After getting her enology degree in 1981, Balbo, now 51, worked for several wineries before designing Catena's new facility in 1998, which helped launch an international consulting career. Now they have their own facility in the city of Agrelo. Marchevsky's daughter Gabriela, 34, designs all the labels, while Balbo's son, José, 23, just graduated from UC Davis and her daughter Ana, 21, is studying business administration. (Marchevsky also has a son, Emilio, 32.) Given the "Brady Bunch"-like arrangement, it's a safe bet that the winery will remain a family affair.

They are frequent Bay Area visitors thanks to their importers, Ed Lehrman and Nick Ramkowsky, who run Vine Connections in Sausalito. We caught up with Susana Balbo and Pedro Marchevsky during a recent visit.

Q: You specialize in a grape variety that's still something of a mystery here. How can you make Americans drink more Malbec?

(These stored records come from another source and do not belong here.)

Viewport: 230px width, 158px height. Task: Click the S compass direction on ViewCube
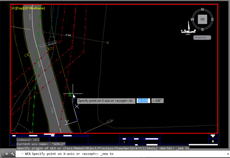pyautogui.click(x=202, y=29)
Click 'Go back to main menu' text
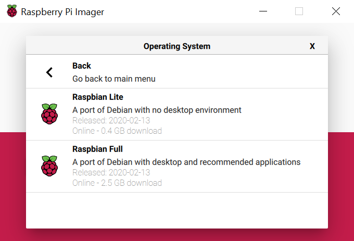 tap(114, 79)

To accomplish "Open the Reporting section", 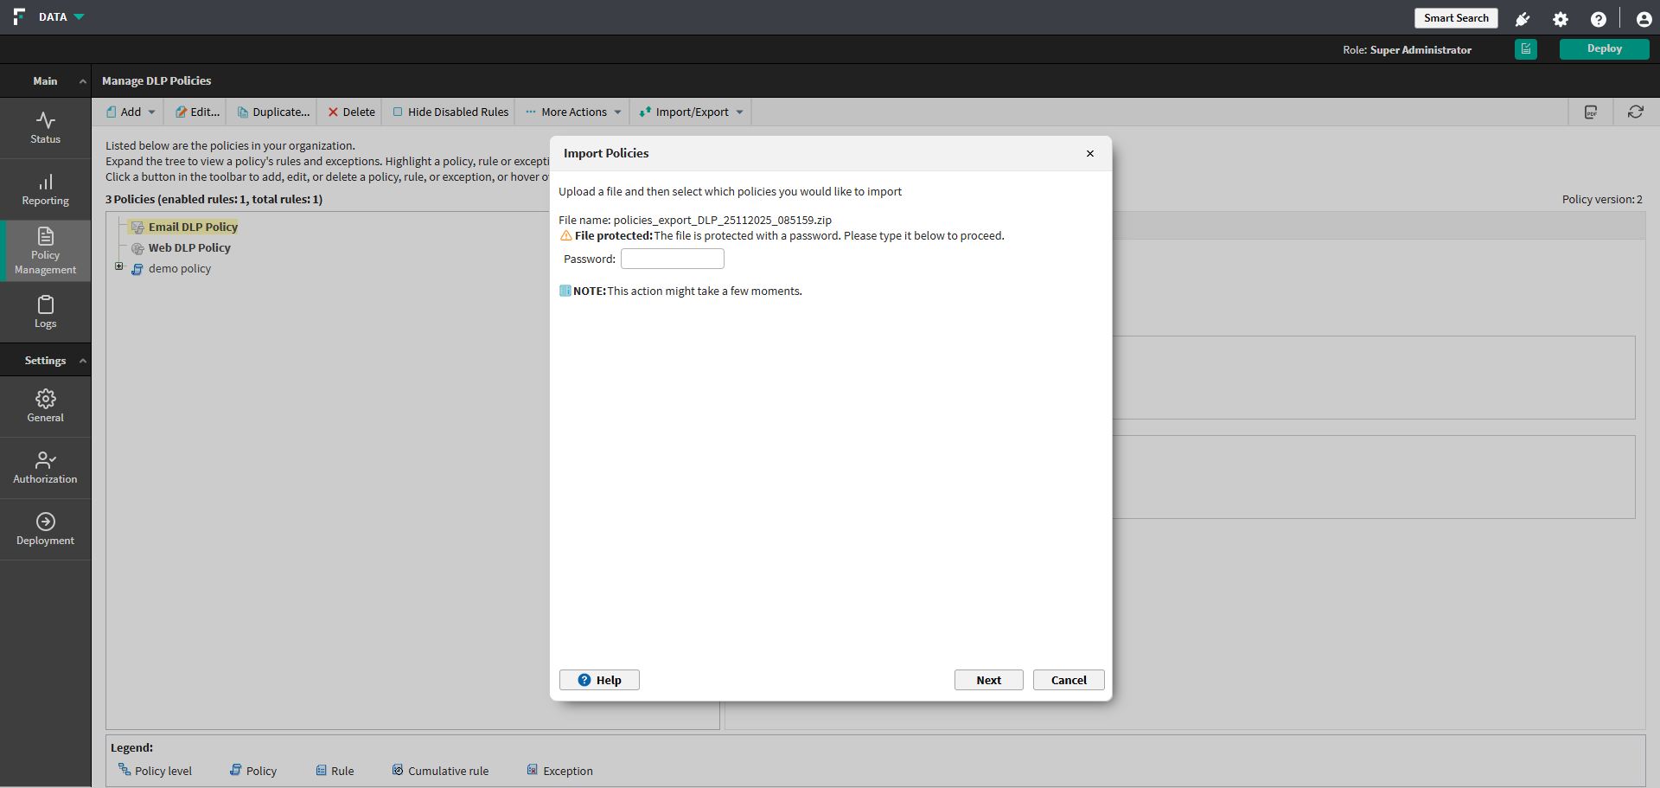I will [45, 189].
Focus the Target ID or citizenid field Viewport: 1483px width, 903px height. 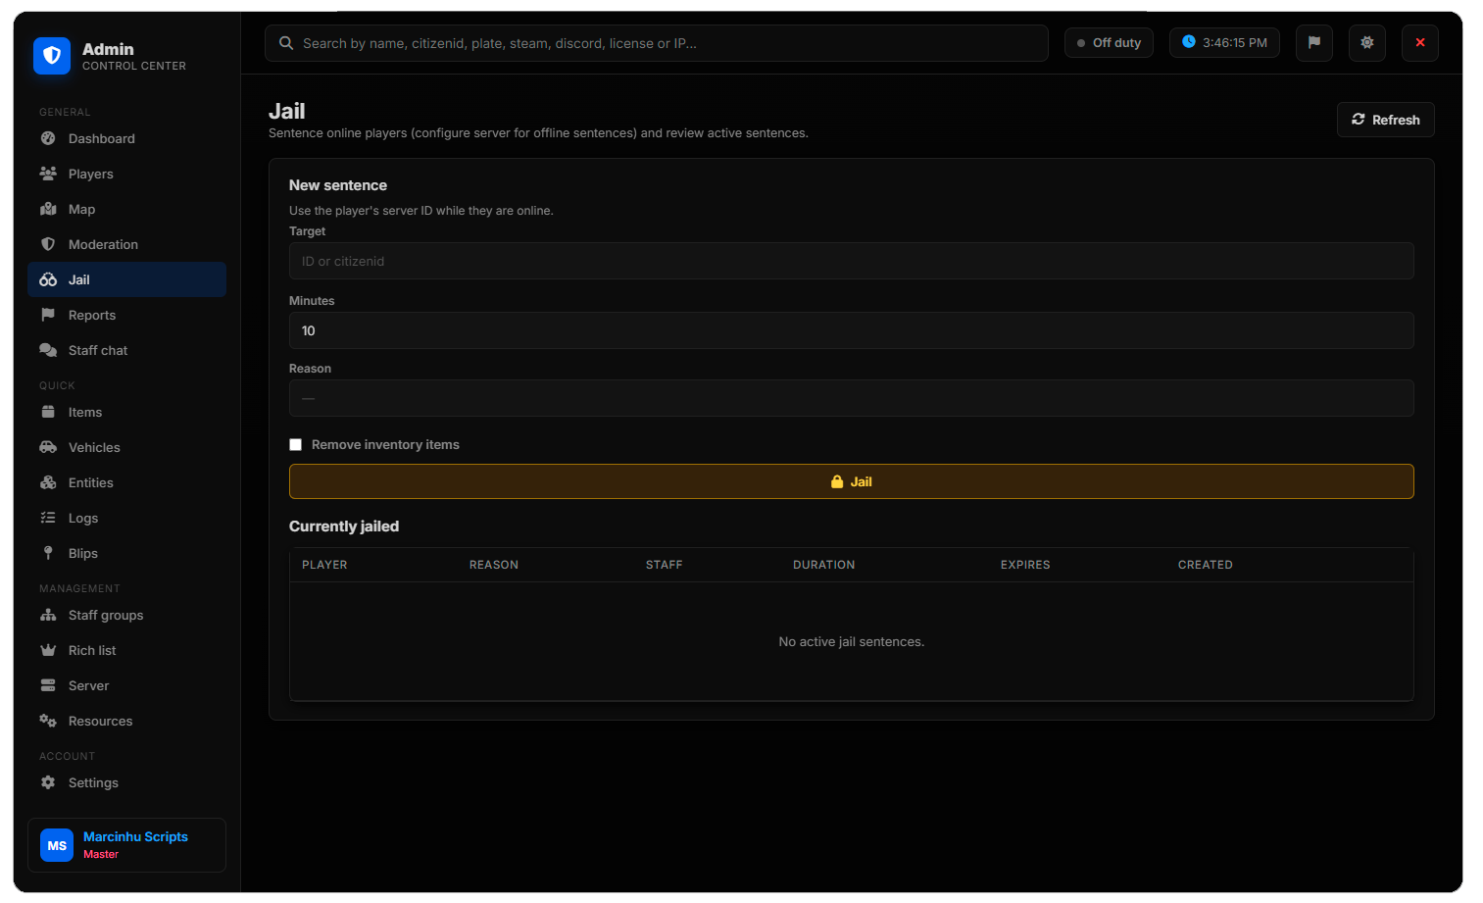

Pedro: I think first it's important to understand Malbec is very special. It's the best varietal to show what Argentina is as a country. We're very high - 3,000 feet elevation - (and) it's very dry. The variety can show a very beautiful concentration of fruit. Because we have a very, very long hang time, we can get very ripe tannins. You get a very broad, ripe mouthfeel.

Susana: When I was reading about the most favorite wines for Americans, and what happened with the flavor profile and the tannins, I realized Malbec was one of the most approachable varieties out there. As soon as people realize they have another option, they have only to fall in love with Malbec.

Q: So would that solve the Merlot/Pinot battle?

Susana: Yes, maybe we should make a movie.

Q: I was surprised how much oak I tasted during my last Malbec tasting.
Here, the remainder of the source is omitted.